# Source material

◇ ◇ ◇ ◇

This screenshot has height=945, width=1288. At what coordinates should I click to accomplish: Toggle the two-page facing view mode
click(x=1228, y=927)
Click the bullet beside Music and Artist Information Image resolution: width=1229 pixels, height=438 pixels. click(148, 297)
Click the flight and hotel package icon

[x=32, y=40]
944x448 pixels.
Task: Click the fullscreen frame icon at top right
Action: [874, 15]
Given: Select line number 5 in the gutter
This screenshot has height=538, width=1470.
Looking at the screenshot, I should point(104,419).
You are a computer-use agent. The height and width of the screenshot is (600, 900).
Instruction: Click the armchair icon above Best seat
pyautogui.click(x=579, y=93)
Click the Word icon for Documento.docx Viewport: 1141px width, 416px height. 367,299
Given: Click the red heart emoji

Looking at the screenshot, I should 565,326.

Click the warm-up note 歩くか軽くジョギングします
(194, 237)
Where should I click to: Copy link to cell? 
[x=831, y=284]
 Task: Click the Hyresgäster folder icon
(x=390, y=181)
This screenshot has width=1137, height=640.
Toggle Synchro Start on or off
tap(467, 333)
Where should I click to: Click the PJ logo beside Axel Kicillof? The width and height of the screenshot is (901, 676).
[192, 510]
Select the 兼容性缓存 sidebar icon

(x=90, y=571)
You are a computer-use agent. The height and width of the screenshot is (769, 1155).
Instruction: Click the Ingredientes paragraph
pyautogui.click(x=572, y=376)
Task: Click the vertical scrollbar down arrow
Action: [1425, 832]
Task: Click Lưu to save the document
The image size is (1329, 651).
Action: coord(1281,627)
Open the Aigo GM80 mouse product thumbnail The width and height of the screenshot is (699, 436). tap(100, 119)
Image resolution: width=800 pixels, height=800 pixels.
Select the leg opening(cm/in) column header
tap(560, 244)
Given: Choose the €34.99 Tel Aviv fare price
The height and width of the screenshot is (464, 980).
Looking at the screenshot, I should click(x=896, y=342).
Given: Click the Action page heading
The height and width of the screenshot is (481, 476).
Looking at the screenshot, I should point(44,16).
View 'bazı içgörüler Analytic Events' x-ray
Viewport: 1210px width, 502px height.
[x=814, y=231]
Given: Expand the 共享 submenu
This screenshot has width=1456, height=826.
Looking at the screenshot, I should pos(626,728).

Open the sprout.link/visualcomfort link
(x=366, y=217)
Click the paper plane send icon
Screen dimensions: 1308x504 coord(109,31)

◇ ◇ ◇ ◇

# The task
Give again exactly, and only, the lines above starting at the one with "Click the Word" and ending at the one with "Task: Click Lưu to save the document".

# Exercise result
Click the Word icon for Documento.docx Viewport: 1141px width, 416px height. 367,299
Given: Click the red heart emoji

Looking at the screenshot, I should 565,326.

Click the warm-up note 歩くか軽くジョギングします
(194, 237)
Where should I click to: Copy link to cell? 
[x=831, y=284]
 Task: Click the Hyresgäster folder icon
(x=390, y=181)
This screenshot has width=1137, height=640.
Toggle Synchro Start on or off
tap(467, 333)
Where should I click to: Click the PJ logo beside Axel Kicillof? The width and height of the screenshot is (901, 676).
[192, 510]
Select the 兼容性缓存 sidebar icon

(x=90, y=571)
You are a computer-use agent. The height and width of the screenshot is (769, 1155).
Instruction: Click the Ingredientes paragraph
pyautogui.click(x=572, y=376)
Task: Click the vertical scrollbar down arrow
Action: [1425, 832]
Task: Click Lưu to save the document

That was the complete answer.